SET TASK 1 » From the text on column stores and row stores, quote the part that opens with the words containing "Row-oriented databases store" and closes with "disk into memory.".
SET TASK 2 » According to the text on column stores and row stores, what is the fundamental difference between the two kinds of database?
SET TASK 3 »
For each statement, say whether it agrees with the text on column stores and row stores, and quote the words that decide it.
(a) Row-oriented databases keep each row's data stored contiguously.
(b) In a row store, several seeks are needed to load a row's data from disk into memory.
(c) The difference in how data is organized is described as the least obvious difference between column stores and row stores.

··· TEXT PROVIDED ···

Analytic Operations | OLTP Operations |
---|---|
SELECT SUM(SALARY) FROM EMPLOYEE | SELECT * FROM EMPLOYEE WHERE SSN=123456 |
SELECT ORDERVALUE FROM ORDERS WHERE STATE=’CA’ | INSERT INTO ORDERS VALUES ( …. ) WHERE ORDERNUM= |
SELECT COUNT(*) FROM EMPLOYEE WHERE SALARY > 150000 AND SALARY < 300000 | UPDATE EMPLOYEE SET SALARY=SALARY+15000 WHERE SSN=123456; |
SELECT MIN(ORDERVALUE) FROM ORDERS WHERE STATE=’CA’ | |
SELECT COLUMN1 + COLUMN2 AS COLUMN3 FROM FOO | |
SELECT FIRST_NAME, LAST_NAME FROM EMPLOYEE WHERE RATING=’EE’ |
Now let’s talk about some of the factors that work in favor of column stores for efficient analytical queries.
1. Organization of Data
The fundamental (and most obvious) difference between column stores and row stores is the way they organize and store table data.
Row-oriented databases store data on a row-by-row basis. Each row has its data stored together (contiguously) in-memory or on-disk or both. Thus its easier to grab some/all columns of a “particular row” given its ROWID. So in a single seek, row’s data can be loaded from disk into memory.

··· INFORMATION SHOWN ···

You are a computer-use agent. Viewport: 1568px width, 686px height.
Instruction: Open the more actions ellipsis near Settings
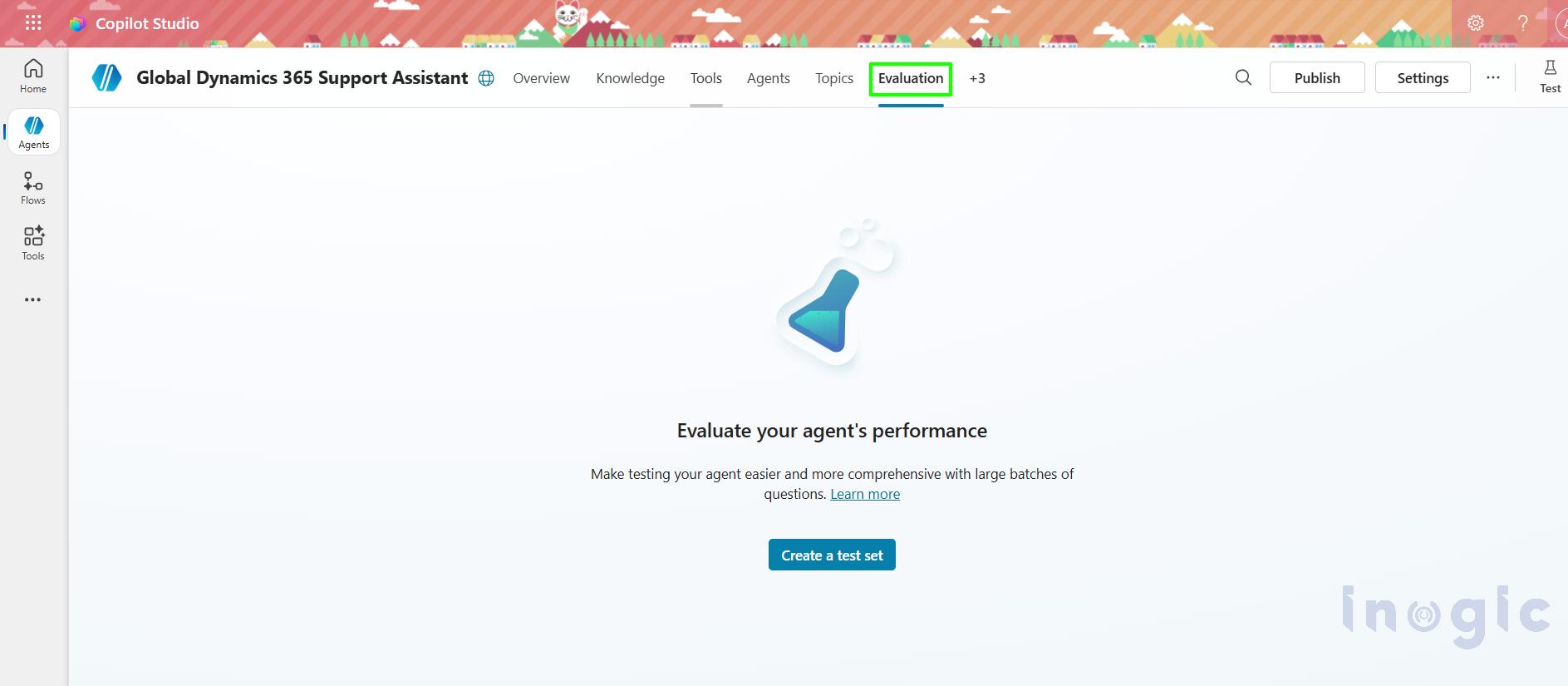coord(1493,77)
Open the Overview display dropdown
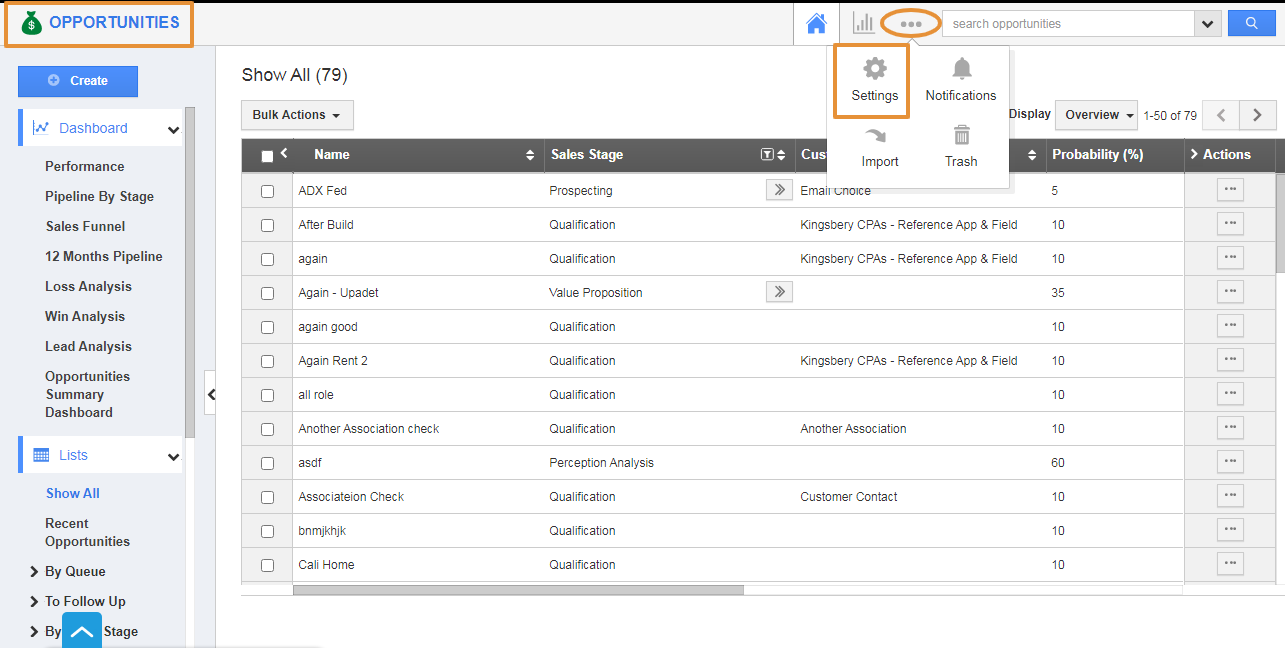Image resolution: width=1285 pixels, height=648 pixels. pos(1097,115)
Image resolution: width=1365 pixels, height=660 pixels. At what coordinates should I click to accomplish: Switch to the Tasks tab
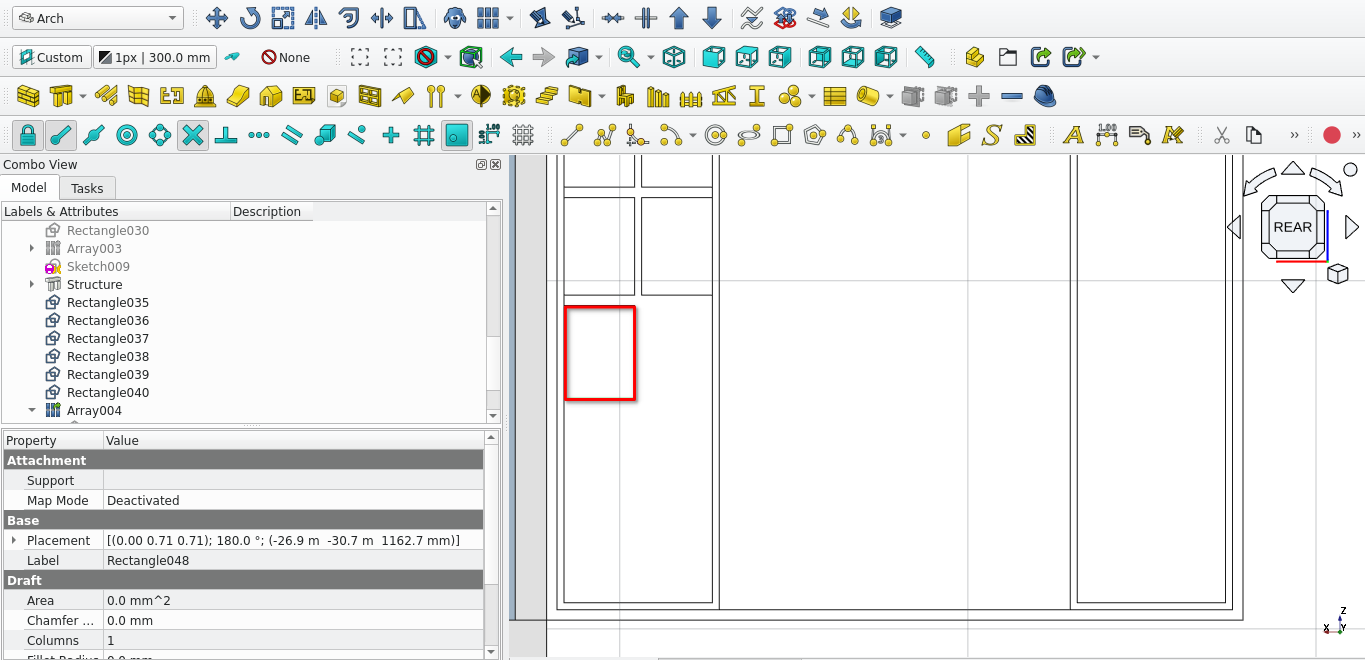click(87, 188)

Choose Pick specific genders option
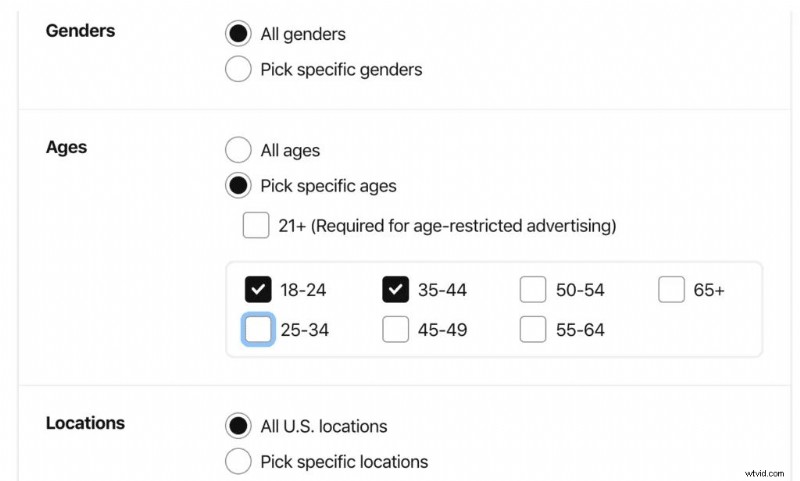click(238, 69)
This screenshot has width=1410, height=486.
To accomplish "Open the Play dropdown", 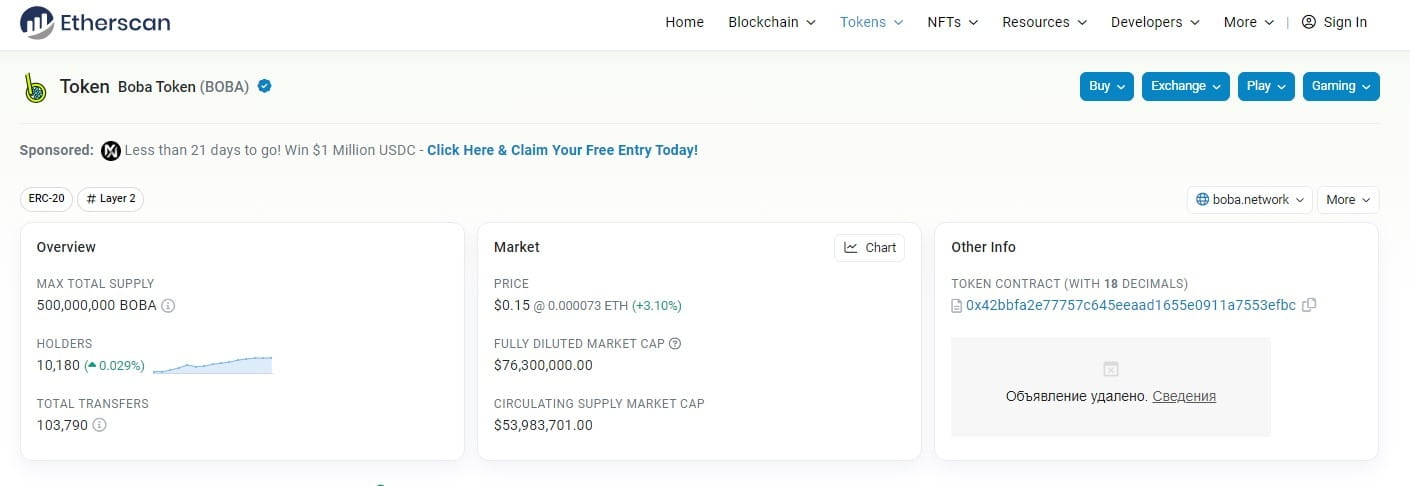I will (1266, 86).
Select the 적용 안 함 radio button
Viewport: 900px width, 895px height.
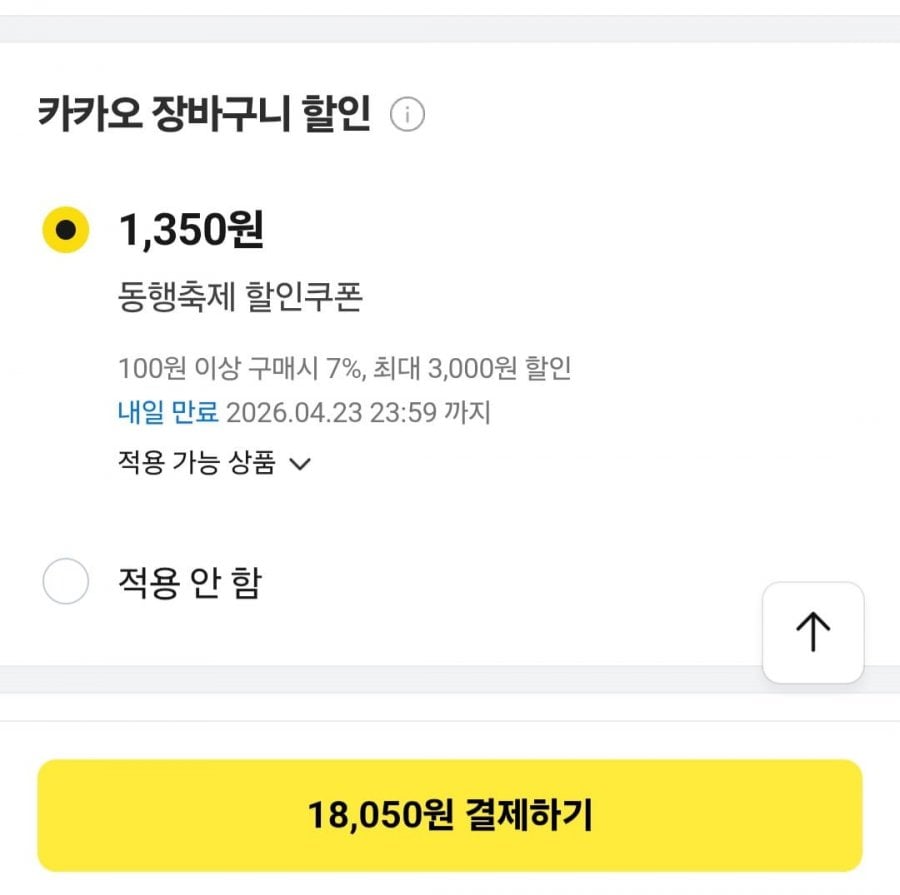click(x=66, y=582)
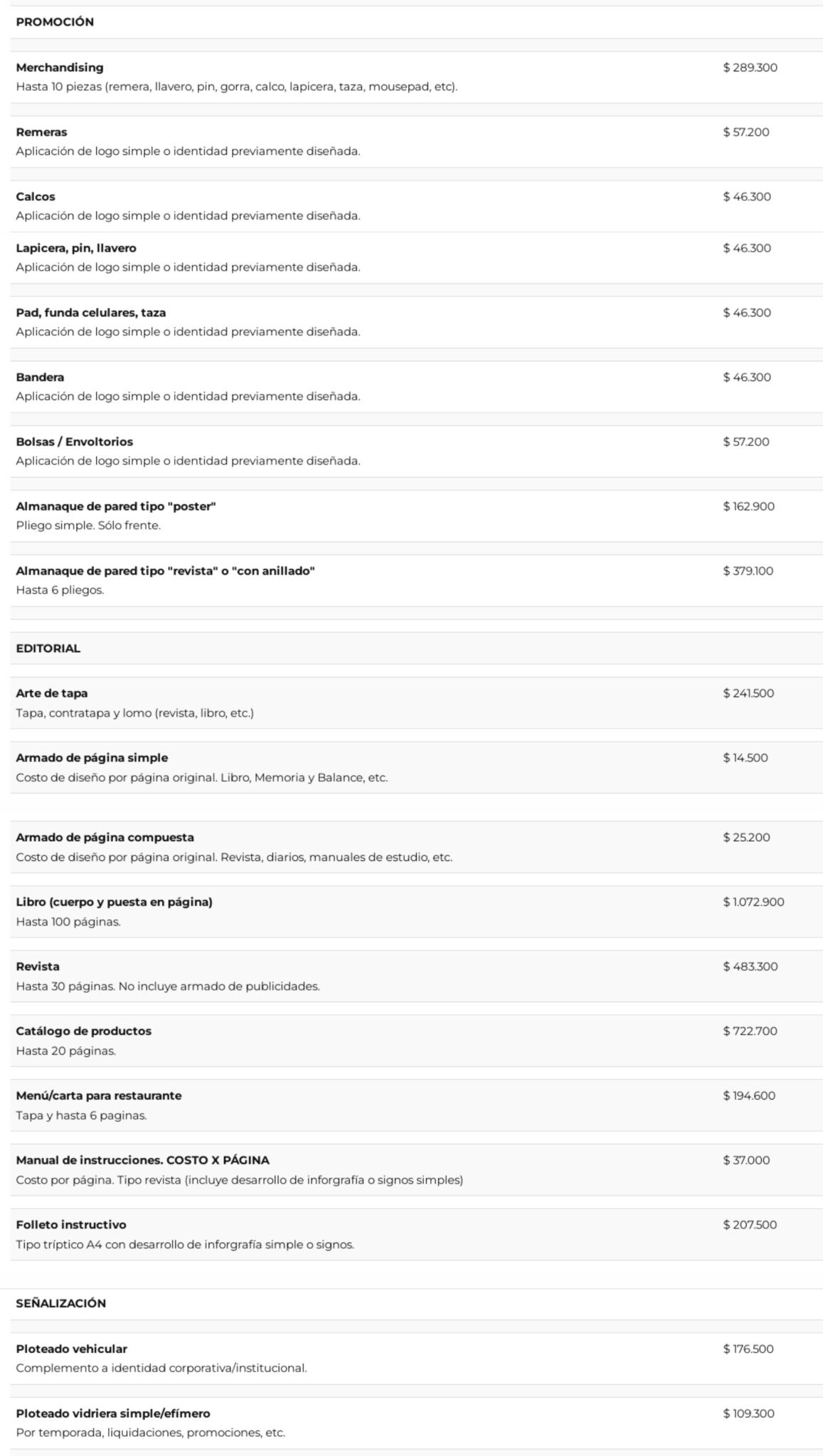Click the Catálogo de productos title
Viewport: 823px width, 1456px height.
(84, 1032)
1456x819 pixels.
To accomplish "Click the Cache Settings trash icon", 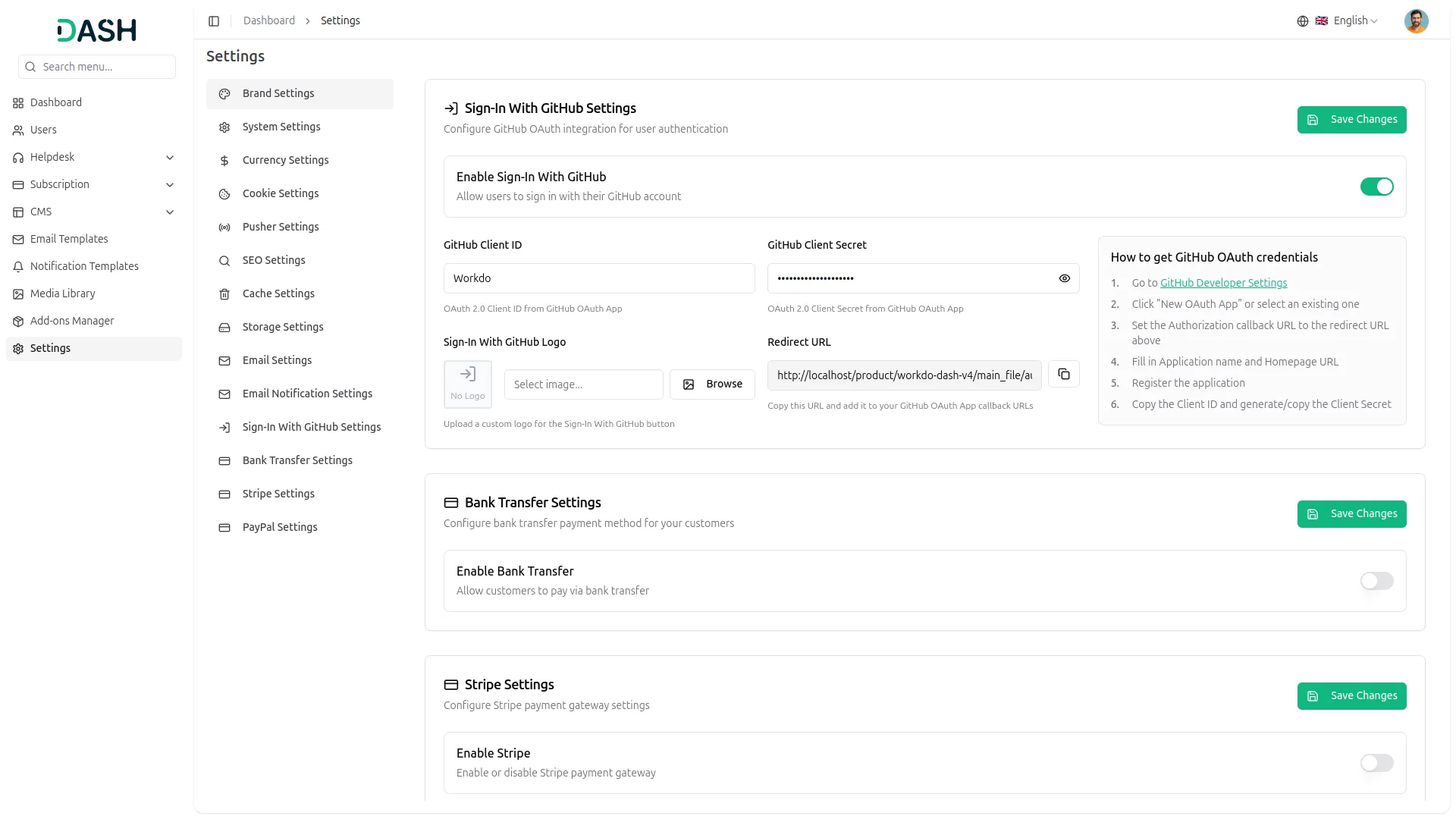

···

CORRECT OUTPUT 1 »
Row-oriented databases store data on a row-by-row basis. Each row has its data stored together (contiguously) in-memory or on-disk or both. Thus its easier to grab some/all columns of a “particular row” given its ROWID. So in a single seek, row’s data can be loaded from disk into memory.

CORRECT OUTPUT 2 » The way they organize and store table data.

CORRECT OUTPUT 3 »
(a) Yes: "Each row has its data stored together (contiguously)"
(b) No: "So in a single seek, row’s data can be loaded from disk into memory."
(c) No: "The fundamental (and most obvious) difference between column stores and row stores is the way they organize and store table data."